| Document passage |
--- --- ---
[LLVMdev] AtomicRMW Additions

Fri Jan 3 01:42:40 PST 2014

On 3 Jan 2014, at 06:03, Philip Reames <listmail at philipreames.com> wrote:

> If all your concerned about is atomicity (and not progress or efficiency), any of these can be implemented using CAS and their normal non-atomic arithmetic instructions. As such, they would not require any extensions.

Although this is true, it's far harder for a back end to match a sequence of instructions and turn them into something sensible than it is to expand a single pseudo.  This is a problem for all architectures that are not x86 currently, because CAS trivially gets turned into a load-linked, compare, store-conditional, redo-on-failure sequence and any more complex operation (including atomic operations on floating point values, which C11 defines) get expanded in the IR as load, op, CAS, which then get first transformed into load, op, load-linked, compare, store-conditional, redo-on-failure, when the optimal encoding for the original expression would simply be load-linked, op, store-conditiona, redo-on-failure.  Each back end is then responsible for reimplementing the logic that tries to untangle the resulting mess.  

If the architecture has an atomic multiply (not sure of any architecture that do, as atomic operations with variable latency are not fun things to implement) then it's even worse, because they have to change a sequence of operations into a single instruction, possibly with stronger forward progress guarantees, which might not actually be a valid transformation in the general case.

David
--- --- ---
| Entries supplied |

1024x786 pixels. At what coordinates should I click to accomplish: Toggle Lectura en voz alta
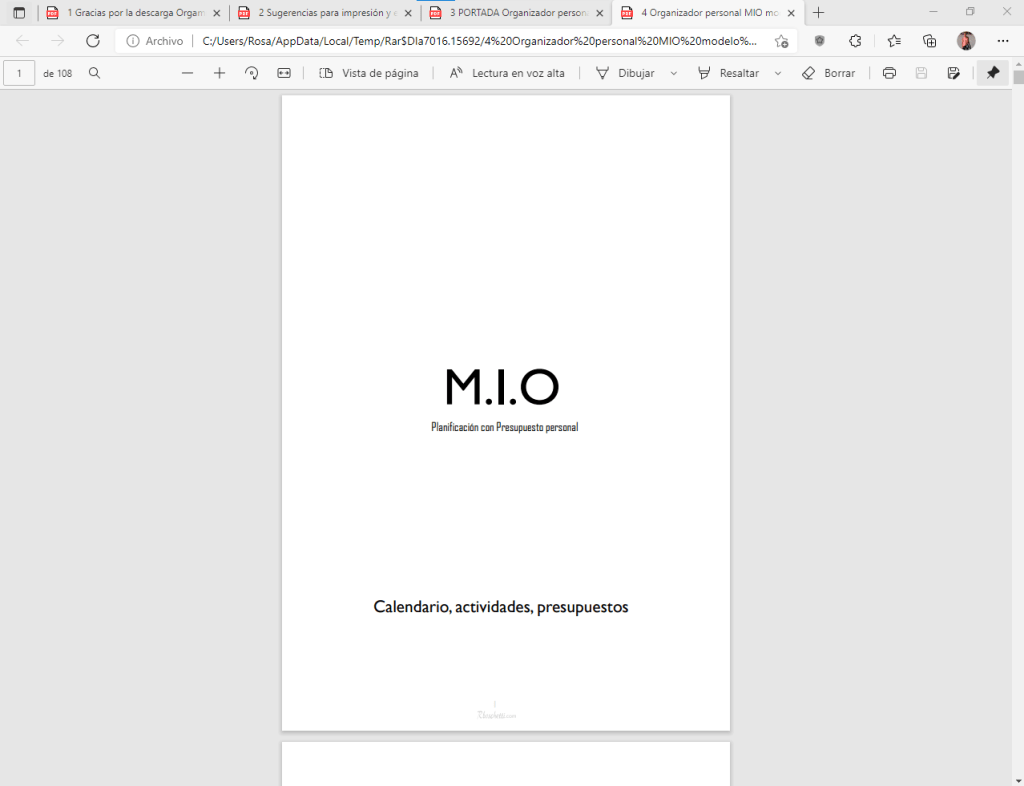point(507,73)
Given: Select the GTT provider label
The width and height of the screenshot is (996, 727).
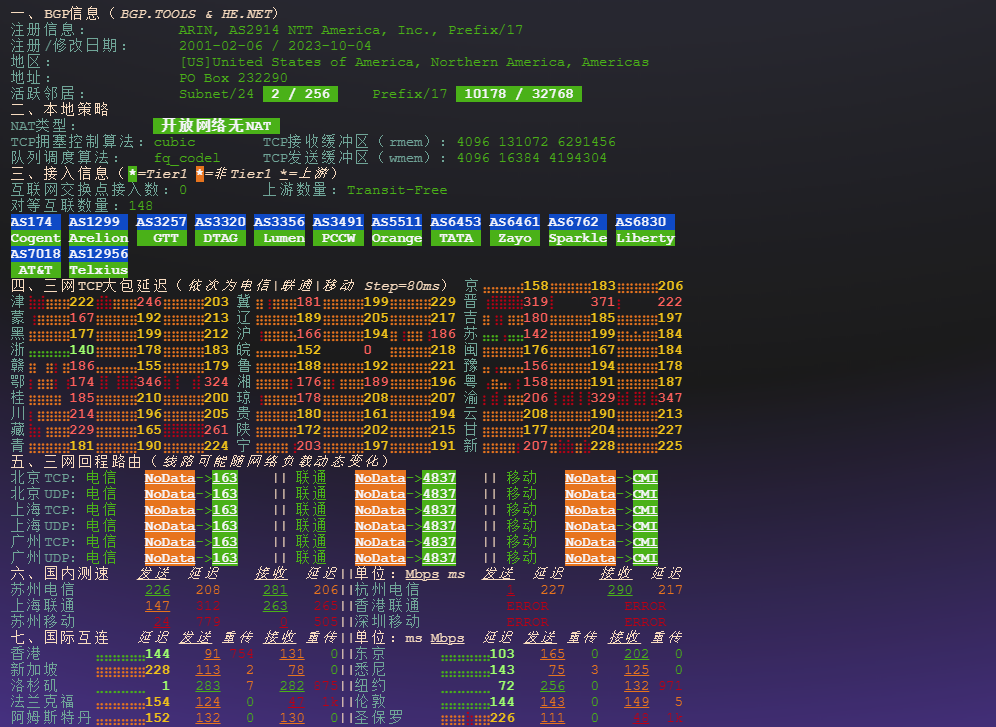Looking at the screenshot, I should point(161,238).
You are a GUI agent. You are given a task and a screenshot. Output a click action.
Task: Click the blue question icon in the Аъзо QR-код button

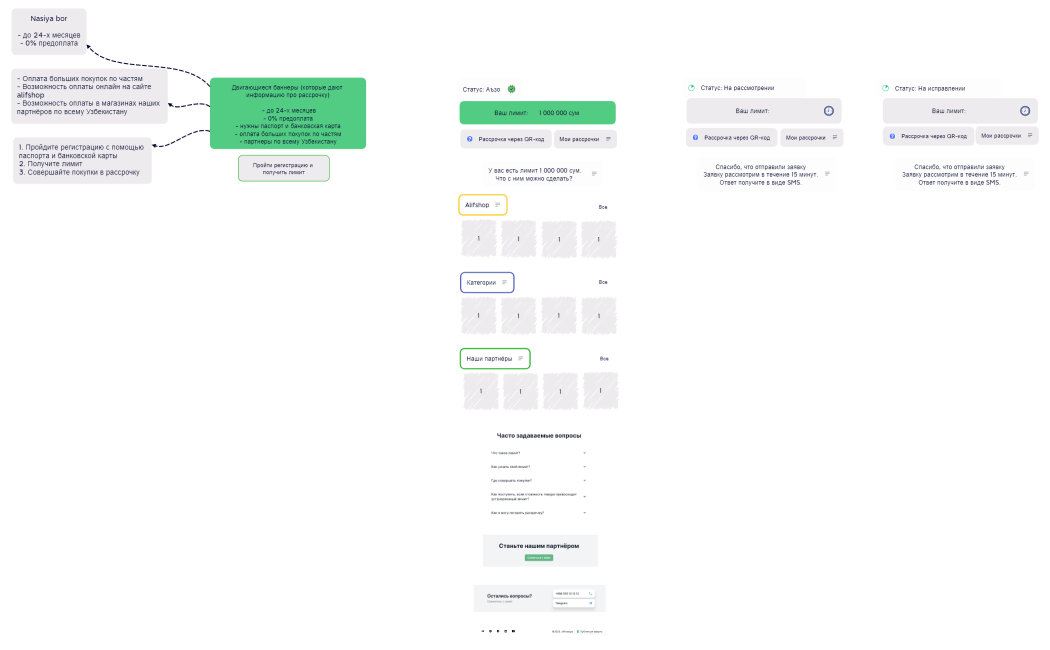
--- --- ---
| Requirements |
1. In the post on AtomicRMW additions, what sequence does CAS trivially get turned into on architectures other than x86?
2. Write out the stretch of the post on AtomicRMW additions from "[LLVMdev] AtomicRMW Additions" through "require any extensions." again, renaming "CAS" to "compare-and-swap".

| Solutions to the tasks |
1. A load-linked, compare, store-conditional, redo-on-failure sequence.

2.
[LLVMdev] AtomicRMW Additions

Fri Jan 3 01:42:40 PST 2014

On 3 Jan 2014, at 06:03, Philip Reames <listmail at philipreames.com> wrote:

> If all your concerned about is atomicity (and not progress or efficiency), any of these can be implemented using compare-and-swap and their normal non-atomic arithmetic instructions. As such, they would not require any extensions.